もう一方のstanding credit facilitiesは、銀行が中央銀行から短期の資金を借りる側の窓口です。こちらの上乗せ幅は基準金利+50ベーシスポイントのまま変えないと発表に明記されています。上乗せ幅が同じでも、土台の基準金利が上がっているので、借りる側の金利も同じだけ上がります。上乗せ幅を据え置いたことと、金利水準が変わらないことは別の話です。
引き上げの引き金は、米国の決定です
CBUAEは、この決定を単独で行ったのではなく、米連邦準備制度の決定に続くものだと発表の中で述べています。同じ2026年9月16日、FRBの連邦公開市場委員会(FOMC)は、フェデラルファンド金利の誘導目標を4分の1パーセントポイント引き上げ、3-3/4 to 4 percent(年3.75%から4%の幅)としました。採決は12対0で、反対はありません。

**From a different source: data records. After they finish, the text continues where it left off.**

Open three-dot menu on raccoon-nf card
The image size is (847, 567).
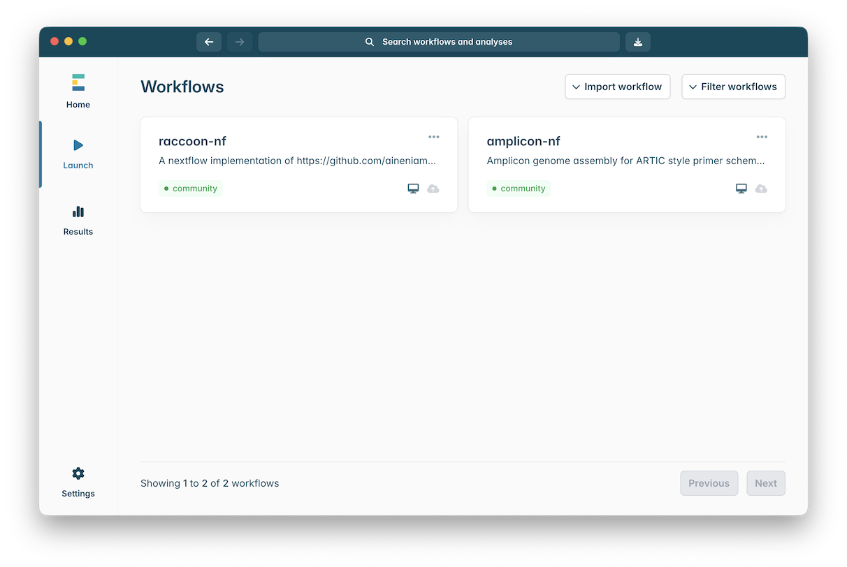(x=433, y=137)
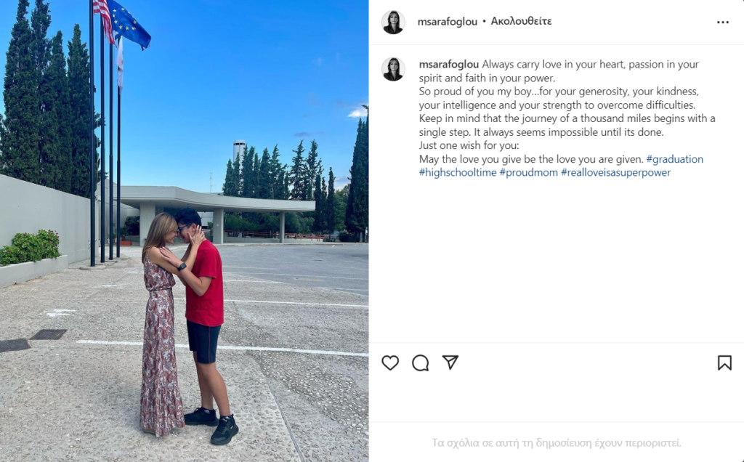Open msarafoglou username in caption

tap(449, 65)
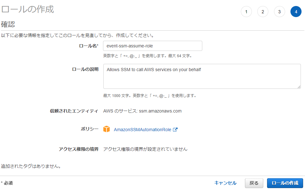
Task: Click the 追加されたタグはありません message
Action: [x=30, y=166]
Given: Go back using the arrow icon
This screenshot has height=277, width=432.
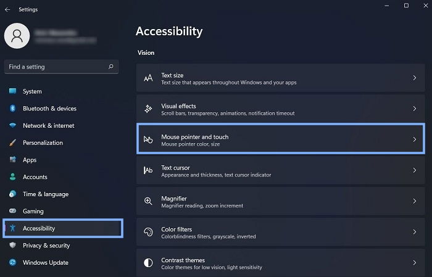Looking at the screenshot, I should point(7,10).
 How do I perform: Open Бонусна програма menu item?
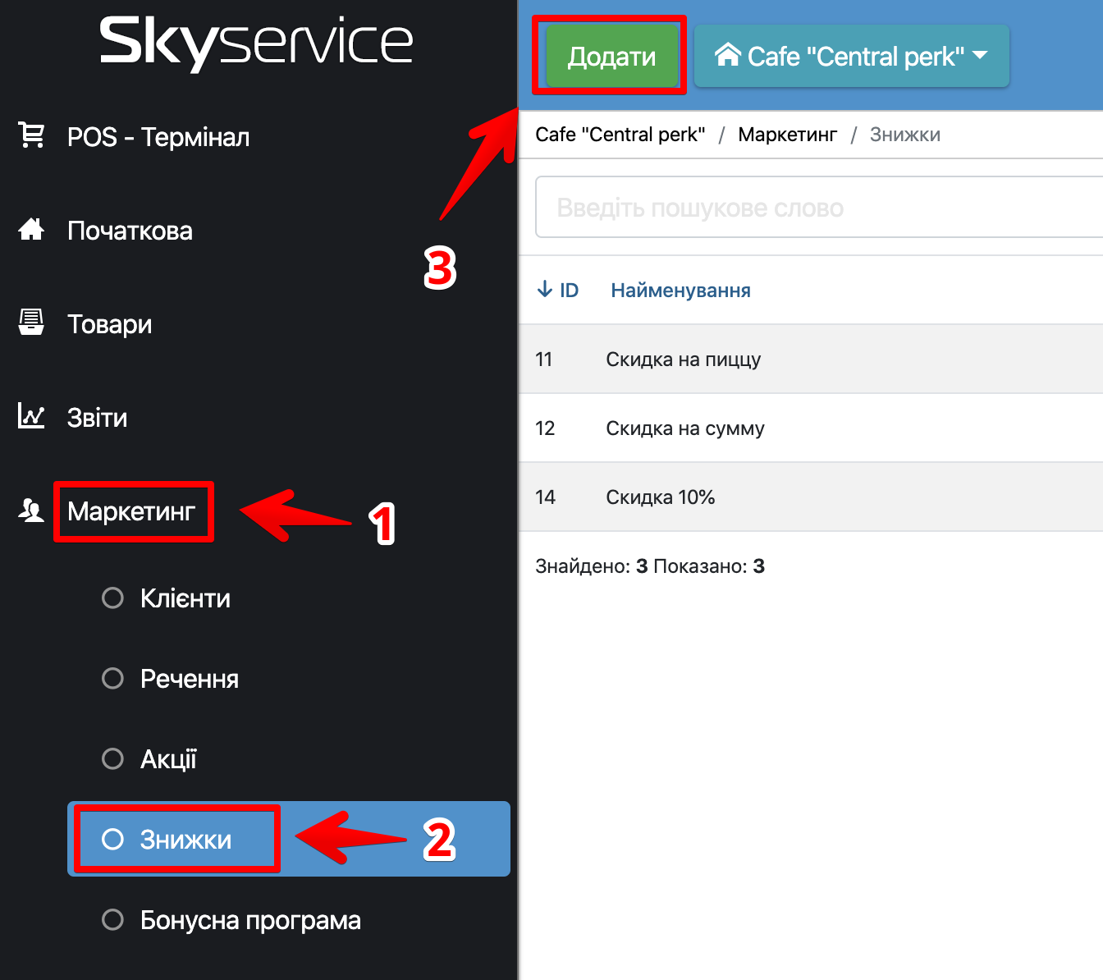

声明文には「Economic activity is expanding at a solid pace(経済活動は堅調な速度で拡大している)」と書かれ、続けて「Inflation remains elevated(インフレは引き続き高い水準にある)」とあります。そのうえで「Today’s policy action will support a timelier return to the Committee’s 2 percent goal」、つまり今回の措置は2%の目標へより早く戻すためのものだ、と説明されています。
同じ日に出たImplementation Noteでは、準備預金への付利(IORB)を3.90%とし、2026年9月17日から適用すると書かれています。CBUAEが理由として挙げているのは、この数字です。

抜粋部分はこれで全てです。